Until two years ago, our city council was able to adopt balanced budgets that did not appear on the surface to impact the day to day operations of our city, or the quality of our lives and leisure moments spent enjoying our community.
However, having exhausted all austerity and cost containment measures over the last five years, together with the public’s rejection of a number of new revenue generating proposals recommended by staff and supported by our council, this year’s budget will contain many adjustments that will have very visible impacts on our city’s staffing and operations.
Of particular concern to the signatories of this announcement are the elimination of both grants to local service providing community-based organizations (CBO’s) and contracts with local partners that perform significant community enhancing and preservation tasks for our city.
With already insufficient means and with the added revenue reductions anticipated as a result of the COVID-19 pandemic, the proposed city budget for 2020-21 does not contain funding for either CBO grants—which have traditionally provided assistance to nonprofits such as CLASP, CHAP, AgingNext and Inland Valley Hope Partners—or contract renewals with Sustainable Claremont, Housing Claremont, Claremont Heritage and the Chamber of Commerce.
We share a concern for the more than 300 nonprofit organizations that claim Claremont as their home and in one way or another are a part of the network of caring and social engagement that gives life to our sense of being a community.

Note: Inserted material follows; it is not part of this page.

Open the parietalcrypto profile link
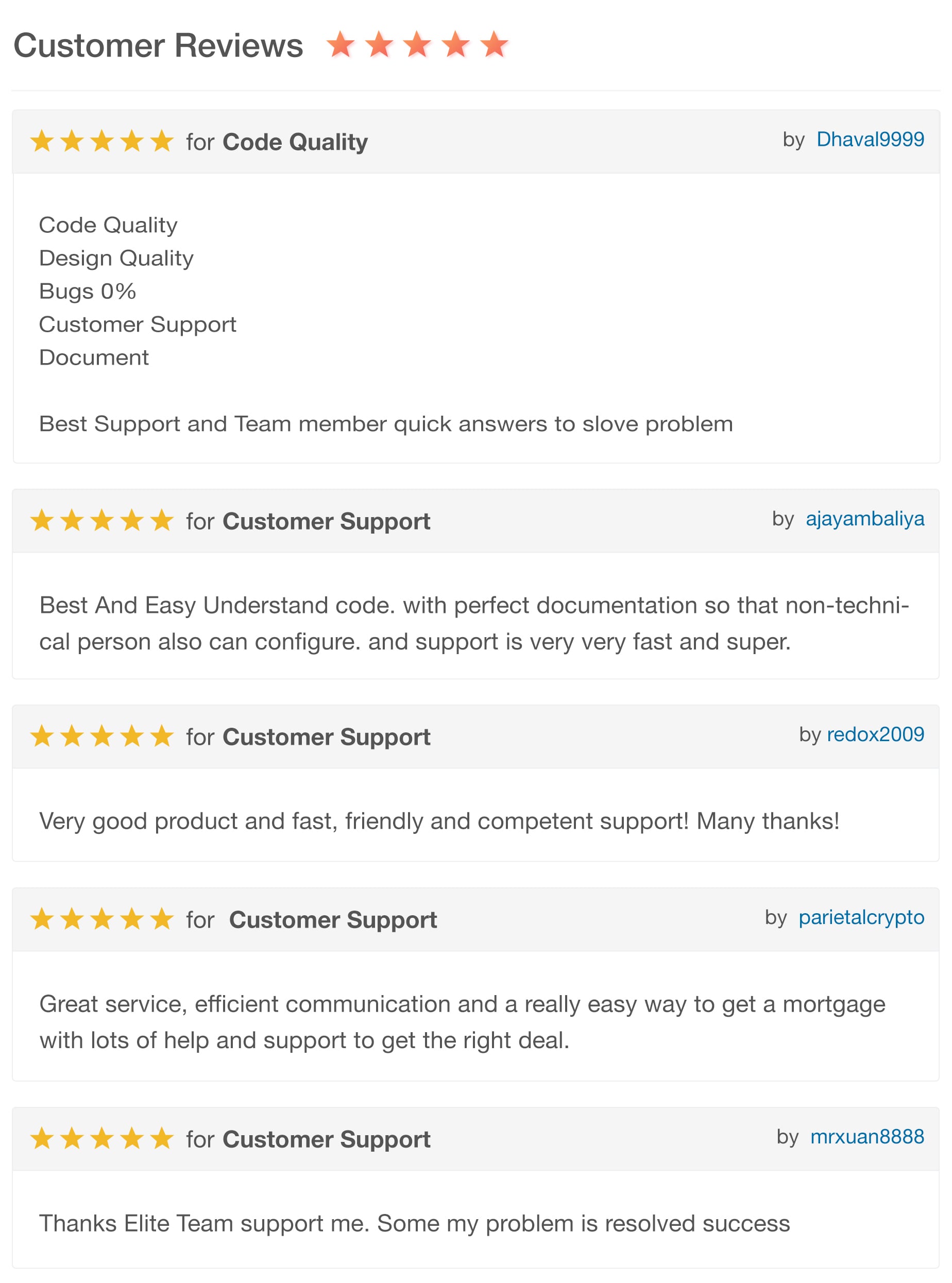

We are, however, particularly concerned about the small number of organizations listed above and a handful of others that our community has become dependent upon for the significant contributions they make to the social, environmental and economic quality of life and well being of Claremont, and which have come to rely, at least in part, on grants and contracts they have received from the city to provide programs and services.
Which brings us to a fundraising initiative we think will provide Claremonters with an easy way to acknowledge and fund the significant work each does to preserve, promote and sustain our unbroken legacy of a caring and progressive community.

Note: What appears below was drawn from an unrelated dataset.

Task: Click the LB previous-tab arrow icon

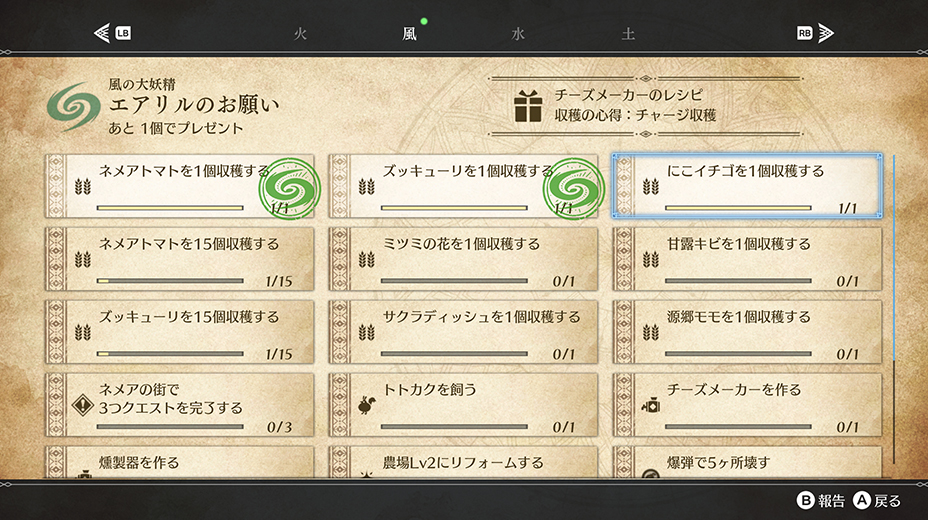Action: (x=112, y=33)

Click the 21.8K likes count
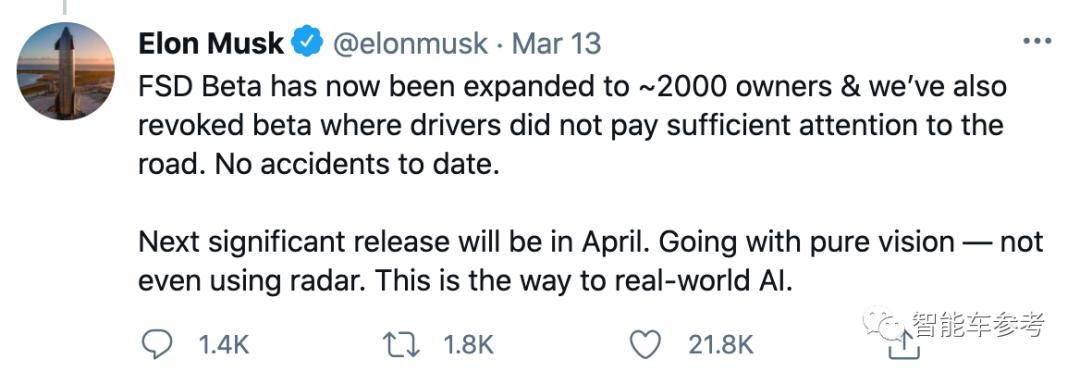point(721,344)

Its name/slogan, the “Put Claremont First Fundraising Initiative,” succinctly captures the mission and vision of the initiative. Its success, however, is contingent on the correctness of COURIER reporter Steven Felschundneff’s opinion that “Claremonters are generous people. Whether it’s volunteering time or writing a check for a worthy cause, we are pretty good at working together to make this a better place.”
As former public servants who proudly served our city, we certainly agree with this characterization of Claremonters, and fully expect when Claremonters are given the opportunity to put these Claremont-based organizations first when deciding to write “a check to a worthy cause,” that they will do so “to make this a better place.”
The Put Claremont First website is currently under construction and will go live on June 1, 2020. It is designed to be a single, no-fee portal that lists the organizations, their contributions to our community, and a link to their websites where the donations are received, recorded and receipted.
The purpose is to both facilitate the replacement of public funds with your contributions, and to increase the capacity of local community-based organizations that make Claremont a better place.
When giving, PUT CLAREMONT FIRST to KEEP CLAREMONT FIRST.